*** Opening Supplied material ***

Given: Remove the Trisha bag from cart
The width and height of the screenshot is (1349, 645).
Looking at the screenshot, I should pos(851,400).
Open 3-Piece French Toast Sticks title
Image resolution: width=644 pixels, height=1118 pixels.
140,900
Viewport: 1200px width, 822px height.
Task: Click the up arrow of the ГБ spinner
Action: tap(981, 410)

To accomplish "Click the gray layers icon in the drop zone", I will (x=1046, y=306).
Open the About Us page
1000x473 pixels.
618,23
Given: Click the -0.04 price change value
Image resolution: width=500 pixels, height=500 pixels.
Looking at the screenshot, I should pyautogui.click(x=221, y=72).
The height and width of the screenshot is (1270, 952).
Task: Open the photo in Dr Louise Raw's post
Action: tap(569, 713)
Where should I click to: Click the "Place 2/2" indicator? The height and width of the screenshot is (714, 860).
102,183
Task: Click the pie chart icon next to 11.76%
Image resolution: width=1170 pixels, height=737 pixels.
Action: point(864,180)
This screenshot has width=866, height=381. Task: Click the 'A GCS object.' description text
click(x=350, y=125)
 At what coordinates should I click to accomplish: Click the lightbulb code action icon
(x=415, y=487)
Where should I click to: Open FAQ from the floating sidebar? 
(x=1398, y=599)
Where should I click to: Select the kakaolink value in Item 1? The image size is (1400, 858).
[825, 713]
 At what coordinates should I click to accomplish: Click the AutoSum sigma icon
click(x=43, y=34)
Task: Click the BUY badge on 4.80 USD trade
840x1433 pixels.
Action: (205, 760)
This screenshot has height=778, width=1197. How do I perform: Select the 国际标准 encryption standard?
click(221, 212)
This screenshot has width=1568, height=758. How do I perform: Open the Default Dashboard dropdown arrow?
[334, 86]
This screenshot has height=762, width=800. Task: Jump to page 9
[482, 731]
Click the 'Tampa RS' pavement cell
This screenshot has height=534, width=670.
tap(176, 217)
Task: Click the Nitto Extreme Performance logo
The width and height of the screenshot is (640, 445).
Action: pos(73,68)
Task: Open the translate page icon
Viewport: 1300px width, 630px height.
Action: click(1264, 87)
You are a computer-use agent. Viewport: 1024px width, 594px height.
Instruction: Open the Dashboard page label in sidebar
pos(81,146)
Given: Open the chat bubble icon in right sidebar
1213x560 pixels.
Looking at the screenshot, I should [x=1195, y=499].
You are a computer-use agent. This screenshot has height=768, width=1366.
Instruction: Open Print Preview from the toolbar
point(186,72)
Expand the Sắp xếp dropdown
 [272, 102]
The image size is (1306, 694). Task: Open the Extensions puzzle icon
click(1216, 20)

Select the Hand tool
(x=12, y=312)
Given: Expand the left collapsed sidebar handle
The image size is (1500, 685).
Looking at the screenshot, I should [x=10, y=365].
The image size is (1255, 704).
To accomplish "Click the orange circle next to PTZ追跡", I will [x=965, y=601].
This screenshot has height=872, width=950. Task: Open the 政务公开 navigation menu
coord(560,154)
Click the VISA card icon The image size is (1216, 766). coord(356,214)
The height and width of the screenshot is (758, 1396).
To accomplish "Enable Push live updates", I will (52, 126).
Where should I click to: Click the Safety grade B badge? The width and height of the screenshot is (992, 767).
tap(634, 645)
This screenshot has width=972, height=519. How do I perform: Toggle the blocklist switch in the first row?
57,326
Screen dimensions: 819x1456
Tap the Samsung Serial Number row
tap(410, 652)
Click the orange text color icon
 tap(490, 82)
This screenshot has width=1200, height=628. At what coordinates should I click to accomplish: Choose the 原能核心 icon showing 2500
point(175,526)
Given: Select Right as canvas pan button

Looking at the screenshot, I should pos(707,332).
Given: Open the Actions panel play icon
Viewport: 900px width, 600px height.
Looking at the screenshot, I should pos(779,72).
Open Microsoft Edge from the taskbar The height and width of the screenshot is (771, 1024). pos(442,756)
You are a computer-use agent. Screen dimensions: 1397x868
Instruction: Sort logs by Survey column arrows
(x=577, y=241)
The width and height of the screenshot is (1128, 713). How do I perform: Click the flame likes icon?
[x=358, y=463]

*** Closing Supplied material ***

Brief
Each entry above needs to be output exactly.

Output for this exercise
Given: Remove the Trisha bag from cart
The width and height of the screenshot is (1349, 645).
Looking at the screenshot, I should pos(851,400).
Open 3-Piece French Toast Sticks title
Image resolution: width=644 pixels, height=1118 pixels.
140,900
Viewport: 1200px width, 822px height.
Task: Click the up arrow of the ГБ spinner
Action: tap(981, 410)

To accomplish "Click the gray layers icon in the drop zone", I will (x=1046, y=306).
Open the About Us page
1000x473 pixels.
618,23
Given: Click the -0.04 price change value
Image resolution: width=500 pixels, height=500 pixels.
Looking at the screenshot, I should pyautogui.click(x=221, y=72).
The height and width of the screenshot is (1270, 952).
Task: Open the photo in Dr Louise Raw's post
Action: tap(569, 713)
Where should I click to: Click the "Place 2/2" indicator? The height and width of the screenshot is (714, 860).
102,183
Task: Click the pie chart icon next to 11.76%
Image resolution: width=1170 pixels, height=737 pixels.
Action: point(864,180)
This screenshot has width=866, height=381. Task: Click the 'A GCS object.' description text
click(x=350, y=125)
 At what coordinates should I click to accomplish: Click the lightbulb code action icon
(x=415, y=487)
Where should I click to: Open FAQ from the floating sidebar? 
(x=1398, y=599)
Where should I click to: Select the kakaolink value in Item 1? The image size is (1400, 858).
[825, 713]
 At what coordinates should I click to accomplish: Click the AutoSum sigma icon
click(x=43, y=34)
Task: Click the BUY badge on 4.80 USD trade
840x1433 pixels.
Action: (205, 760)
This screenshot has height=778, width=1197. How do I perform: Select the 国际标准 encryption standard?
click(221, 212)
This screenshot has width=1568, height=758. How do I perform: Open the Default Dashboard dropdown arrow?
[334, 86]
This screenshot has height=762, width=800. Task: Jump to page 9
[482, 731]
Click the 'Tampa RS' pavement cell
This screenshot has height=534, width=670.
tap(176, 217)
Task: Click the Nitto Extreme Performance logo
The width and height of the screenshot is (640, 445).
Action: pos(73,68)
Task: Open the translate page icon
Viewport: 1300px width, 630px height.
Action: click(1264, 87)
You are a computer-use agent. Viewport: 1024px width, 594px height.
Instruction: Open the Dashboard page label in sidebar
pos(81,146)
Given: Open the chat bubble icon in right sidebar
1213x560 pixels.
Looking at the screenshot, I should [x=1195, y=499].
You are a computer-use agent. This screenshot has height=768, width=1366.
Instruction: Open Print Preview from the toolbar
point(186,72)
Expand the Sắp xếp dropdown
 [272, 102]
The image size is (1306, 694). Task: Open the Extensions puzzle icon
click(1216, 20)

Select the Hand tool
(x=12, y=312)
Given: Expand the left collapsed sidebar handle
The image size is (1500, 685).
Looking at the screenshot, I should [x=10, y=365].
The image size is (1255, 704).
To accomplish "Click the orange circle next to PTZ追跡", I will [x=965, y=601].
This screenshot has height=872, width=950. Task: Open the 政务公开 navigation menu
coord(560,154)
Click the VISA card icon The image size is (1216, 766). coord(356,214)
The height and width of the screenshot is (758, 1396).
To accomplish "Enable Push live updates", I will (52, 126).
Where should I click to: Click the Safety grade B badge? The width and height of the screenshot is (992, 767).
tap(634, 645)
This screenshot has width=972, height=519. How do I perform: Toggle the blocklist switch in the first row?
57,326
Screen dimensions: 819x1456
Tap the Samsung Serial Number row
tap(410, 652)
Click the orange text color icon
 tap(490, 82)
This screenshot has width=1200, height=628. At what coordinates should I click to accomplish: Choose the 原能核心 icon showing 2500
point(175,526)
Given: Select Right as canvas pan button

Looking at the screenshot, I should pos(707,332).
Given: Open the Actions panel play icon
Viewport: 900px width, 600px height.
Looking at the screenshot, I should pos(779,72).
Open Microsoft Edge from the taskbar The height and width of the screenshot is (771, 1024). pos(442,756)
You are a computer-use agent. Screen dimensions: 1397x868
Instruction: Sort logs by Survey column arrows
(x=577, y=241)
The width and height of the screenshot is (1128, 713). How do I perform: Click the flame likes icon?
[x=358, y=463]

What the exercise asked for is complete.